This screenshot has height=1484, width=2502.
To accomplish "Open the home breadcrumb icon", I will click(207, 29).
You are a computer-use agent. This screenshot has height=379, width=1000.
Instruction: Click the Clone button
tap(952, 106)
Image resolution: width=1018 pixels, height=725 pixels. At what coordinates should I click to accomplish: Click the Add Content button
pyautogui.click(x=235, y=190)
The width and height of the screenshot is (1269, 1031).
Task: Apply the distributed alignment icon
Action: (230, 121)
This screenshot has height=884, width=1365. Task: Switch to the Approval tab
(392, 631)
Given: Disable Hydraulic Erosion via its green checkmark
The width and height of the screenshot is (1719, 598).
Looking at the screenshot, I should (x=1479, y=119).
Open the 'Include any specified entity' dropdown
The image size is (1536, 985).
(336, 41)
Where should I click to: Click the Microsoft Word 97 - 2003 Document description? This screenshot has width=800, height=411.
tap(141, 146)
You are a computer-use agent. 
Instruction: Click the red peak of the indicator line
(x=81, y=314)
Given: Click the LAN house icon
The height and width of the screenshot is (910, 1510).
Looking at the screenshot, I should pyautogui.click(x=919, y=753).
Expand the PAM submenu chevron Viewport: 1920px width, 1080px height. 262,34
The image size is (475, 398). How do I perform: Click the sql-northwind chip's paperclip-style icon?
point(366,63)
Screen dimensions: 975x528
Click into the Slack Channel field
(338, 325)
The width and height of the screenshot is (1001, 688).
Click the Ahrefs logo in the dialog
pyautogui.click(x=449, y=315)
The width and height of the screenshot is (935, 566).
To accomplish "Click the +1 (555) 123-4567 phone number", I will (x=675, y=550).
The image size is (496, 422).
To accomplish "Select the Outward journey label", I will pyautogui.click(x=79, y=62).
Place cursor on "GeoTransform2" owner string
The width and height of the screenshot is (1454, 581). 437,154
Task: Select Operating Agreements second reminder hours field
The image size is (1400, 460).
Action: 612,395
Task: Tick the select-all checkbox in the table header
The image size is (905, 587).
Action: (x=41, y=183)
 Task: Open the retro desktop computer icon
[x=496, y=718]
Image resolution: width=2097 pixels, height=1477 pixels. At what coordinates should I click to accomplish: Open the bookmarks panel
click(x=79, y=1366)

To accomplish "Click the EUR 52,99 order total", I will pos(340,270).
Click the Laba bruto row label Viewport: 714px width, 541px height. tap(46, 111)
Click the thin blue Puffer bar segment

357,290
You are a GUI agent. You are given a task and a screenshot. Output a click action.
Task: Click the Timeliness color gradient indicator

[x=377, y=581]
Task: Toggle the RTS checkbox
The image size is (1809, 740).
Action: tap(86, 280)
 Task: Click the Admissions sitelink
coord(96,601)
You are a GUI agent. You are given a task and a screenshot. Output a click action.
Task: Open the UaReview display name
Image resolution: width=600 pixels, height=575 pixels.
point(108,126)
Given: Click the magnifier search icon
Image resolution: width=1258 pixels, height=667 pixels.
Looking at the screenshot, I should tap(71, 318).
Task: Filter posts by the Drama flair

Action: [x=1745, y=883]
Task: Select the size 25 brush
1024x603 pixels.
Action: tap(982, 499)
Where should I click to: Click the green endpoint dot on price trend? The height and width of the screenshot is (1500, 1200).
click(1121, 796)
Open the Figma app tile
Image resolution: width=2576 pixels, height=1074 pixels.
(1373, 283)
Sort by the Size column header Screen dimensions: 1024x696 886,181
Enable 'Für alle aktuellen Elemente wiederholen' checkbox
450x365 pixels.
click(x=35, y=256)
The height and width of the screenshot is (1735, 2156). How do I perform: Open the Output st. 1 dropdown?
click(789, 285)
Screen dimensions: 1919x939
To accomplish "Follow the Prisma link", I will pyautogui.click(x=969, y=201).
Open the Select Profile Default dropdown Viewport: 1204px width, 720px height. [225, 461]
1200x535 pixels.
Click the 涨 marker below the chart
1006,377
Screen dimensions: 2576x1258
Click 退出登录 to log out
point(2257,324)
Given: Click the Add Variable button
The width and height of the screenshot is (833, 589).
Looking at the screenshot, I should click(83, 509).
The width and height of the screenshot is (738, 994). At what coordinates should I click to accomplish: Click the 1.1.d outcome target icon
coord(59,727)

| PROBLEM REQUIREMENTS |
Lay out every line of the rows above as a JSON list of strings, one string per line, leaving out any blank lines.

| WORKED ANSWER |
[
  "This screenshot has height=1484, width=2502.",
  "To accomplish \"Open the home breadcrumb icon\", I will click(207, 29).",
  "You are a computer-use agent. This screenshot has height=379, width=1000.",
  "Instruction: Click the Clone button",
  "tap(952, 106)",
  "Image resolution: width=1018 pixels, height=725 pixels. At what coordinates should I click to accomplish: Click the Add Content button",
  "pyautogui.click(x=235, y=190)",
  "The width and height of the screenshot is (1269, 1031).",
  "Task: Apply the distributed alignment icon",
  "Action: (230, 121)",
  "This screenshot has height=884, width=1365. Task: Switch to the Approval tab",
  "(392, 631)",
  "Given: Disable Hydraulic Erosion via its green checkmark",
  "The width and height of the screenshot is (1719, 598).",
  "Looking at the screenshot, I should (x=1479, y=119).",
  "Open the 'Include any specified entity' dropdown",
  "The image size is (1536, 985).",
  "(336, 41)",
  "Where should I click to: Click the Microsoft Word 97 - 2003 Document description? This screenshot has width=800, height=411.",
  "tap(141, 146)",
  "You are a computer-use agent. ",
  "Instruction: Click the red peak of the indicator line",
  "(x=81, y=314)",
  "Given: Click the LAN house icon",
  "The height and width of the screenshot is (910, 1510).",
  "Looking at the screenshot, I should pyautogui.click(x=919, y=753).",
  "Expand the PAM submenu chevron Viewport: 1920px width, 1080px height. 262,34",
  "The image size is (475, 398). How do I perform: Click the sql-northwind chip's paperclip-style icon?",
  "point(366,63)",
  "Screen dimensions: 975x528",
  "Click into the Slack Channel field",
  "(338, 325)",
  "The width and height of the screenshot is (1001, 688).",
  "Click the Ahrefs logo in the dialog",
  "pyautogui.click(x=449, y=315)",
  "The width and height of the screenshot is (935, 566).",
  "To accomplish \"Click the +1 (555) 123-4567 phone number\", I will (x=675, y=550).",
  "The image size is (496, 422).",
  "To accomplish \"Select the Outward journey label\", I will pyautogui.click(x=79, y=62).",
  "Place cursor on \"GeoTransform2\" owner string",
  "The width and height of the screenshot is (1454, 581). 437,154",
  "Task: Select Operating Agreements second reminder hours field",
  "The image size is (1400, 460).",
  "Action: 612,395",
  "Task: Tick the select-all checkbox in the table header",
  "The image size is (905, 587).",
  "Action: (x=41, y=183)",
  " Task: Open the retro desktop computer icon",
  "[x=496, y=718]",
  "Image resolution: width=2097 pixels, height=1477 pixels. At what coordinates should I click to accomplish: Open the bookmarks panel",
  "click(x=79, y=1366)",
  "To accomplish \"Click the EUR 52,99 order total\", I will pos(340,270).",
  "Click the Laba bruto row label Viewport: 714px width, 541px height. tap(46, 111)",
  "Click the thin blue Puffer bar segment",
  "357,290",
  "You are a GUI agent. You are given a task and a screenshot. Output a click action.",
  "Task: Click the Timeliness color gradient indicator",
  "[x=377, y=581]",
  "Task: Toggle the RTS checkbox",
  "The image size is (1809, 740).",
  "Action: tap(86, 280)",
  " Task: Click the Admissions sitelink",
  "coord(96,601)",
  "You are a GUI agent. You are given a task and a screenshot. Output a click action.",
  "Task: Open the UaReview display name",
  "Image resolution: width=600 pixels, height=575 pixels.",
  "point(108,126)",
  "Given: Click the magnifier search icon",
  "Image resolution: width=1258 pixels, height=667 pixels.",
  "Looking at the screenshot, I should tap(71, 318).",
  "Task: Filter posts by the Drama flair",
  "Action: [x=1745, y=883]",
  "Task: Select the size 25 brush",
  "1024x603 pixels.",
  "Action: tap(982, 499)",
  "Where should I click to: Click the green endpoint dot on price trend? The height and width of the screenshot is (1500, 1200).",
  "click(1121, 796)",
  "Open the Figma app tile",
  "Image resolution: width=2576 pixels, height=1074 pixels.",
  "(1373, 283)",
  "Sort by the Size column header Screen dimensions: 1024x696 886,181",
  "Enable 'Für alle aktuellen Elemente wiederholen' checkbox",
  "450x365 pixels.",
  "click(x=35, y=256)",
  "The height and width of the screenshot is (1735, 2156). How do I perform: Open the Output st. 1 dropdown?",
  "click(789, 285)",
  "Screen dimensions: 1919x939",
  "To accomplish \"Follow the Prisma link\", I will pyautogui.click(x=969, y=201).",
  "Open the Select Profile Default dropdown Viewport: 1204px width, 720px height. [225, 461]",
  "1200x535 pixels.",
  "Click the 涨 marker below the chart",
  "1006,377",
  "Screen dimensions: 2576x1258",
  "Click 退出登录 to log out",
  "point(2257,324)",
  "Given: Click the Add Variable button",
  "The width and height of the screenshot is (833, 589).",
  "Looking at the screenshot, I should click(83, 509).",
  "The width and height of the screenshot is (738, 994). At what coordinates should I click to accomplish: Click the 1.1.d outcome target icon",
  "coord(59,727)"
]